Dr LaBianca noted that much like other conditions, where there could be only four cases each year, rather than attracting a specialist, it was more likely to foster a network of medical professionals who had some experience connected to its management and treatment.
“Having a trans health network of interested individuals like myself, GPs, endocrinologists, etc, and having some way of coordinating care through that network, rather than necessarily going to one specific person, is probably the best way to manage transgender healthcare here in WA,” he said.
“Patients will essentially go to see someone who’s a liaison in that network, who can point them in the right direction, and if they’ve got the right people who are receptive, that’s all that really matters.
“A lot of it is just awareness and making sure that GPs understand who the right contact people are and where to go, and we need to get better at getting that information out there, because a lot of the time, patients hit a roadblock when their GP doesn’t know anything about transgender healthcare.
“Yet it’s the same for any area of medicine – you may not know the answer, but you need to know where to find it, and that’s probably more important than knowing all the information.”
Like Dr Ahmed Kazmi, Dr LaBianca also noted he saw a high number of neurodivergent individuals presenting for treatment.
“Disorders such as autism are common among the trans population. There’s also a lot of psychological ill health, depression, and other psychological illnesses, which can be challenging to deal with if they present comorbidly,” he said.
“It’s essential to have staff members and teams that are aware of the distinctions that different individuals present with, and how to deal with those in a clinical environment.
“Yet I think a lot of people just don’t want to take the time to appreciate those things, which can make it quite difficult for patients when they need care – just the same as everyone else.”
Dr LaBianca explained that there were two aspects to providing the necessary follow-up, which required little that was outside a qualified medical practitioner’s clinical expertise, but noted the need for consideration of the patient’s potential physiological changes when prescribing.
“Post-surgical care is often quite significant because the patient may have had their surgery done in Southeast Asia and has been discharged within a short period of time, and therefore perhaps don’t feel they’ve had the support they needed post-operatively,” he said.
“This could be for aspects that such as wound healing, infection, problems with stenosis. And then you’ve got the longer-term complications we sometimes see that tend to approximate CIS gender pathologies.
“So male trans females tend to have issues with bladder infections and urethral complications and may have problems with sexual dysfunction, just as female members of the CIS gender population may as they age.

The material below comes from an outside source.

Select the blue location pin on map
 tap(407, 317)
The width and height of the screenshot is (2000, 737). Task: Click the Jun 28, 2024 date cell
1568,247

“The reverse are the trans males who are on anti-oestrogens and female hormones. As they get older, it is possible that with the adjustments in their hormone levels – and depending on how much surgery they’ve had – changes can also potentially occur within their natural organs.
Open approach
“As such, you need to deal with patients according to their chosen gender, but also according to their underlying anatomy, depending on what that is. Just having an open approach and thinking about the problem logically is usually all you need – it’s not rocket science.
“And then you just need to take it back to basic principles and most of the time, it’s solvable.”
Dr LaBianca said that if GPs or specialists were looking to connect with the unofficial trans health network in Perth, the best way to start was by reaching out to a fellow GP, social worker or psychologist already established in the field.
“And they’re well-advertised. There are a couple of GP practices in the city linked to sexual health services, and others like Miranda and Alexander Heights that have developed a strong affiliation with transgender care,” he said.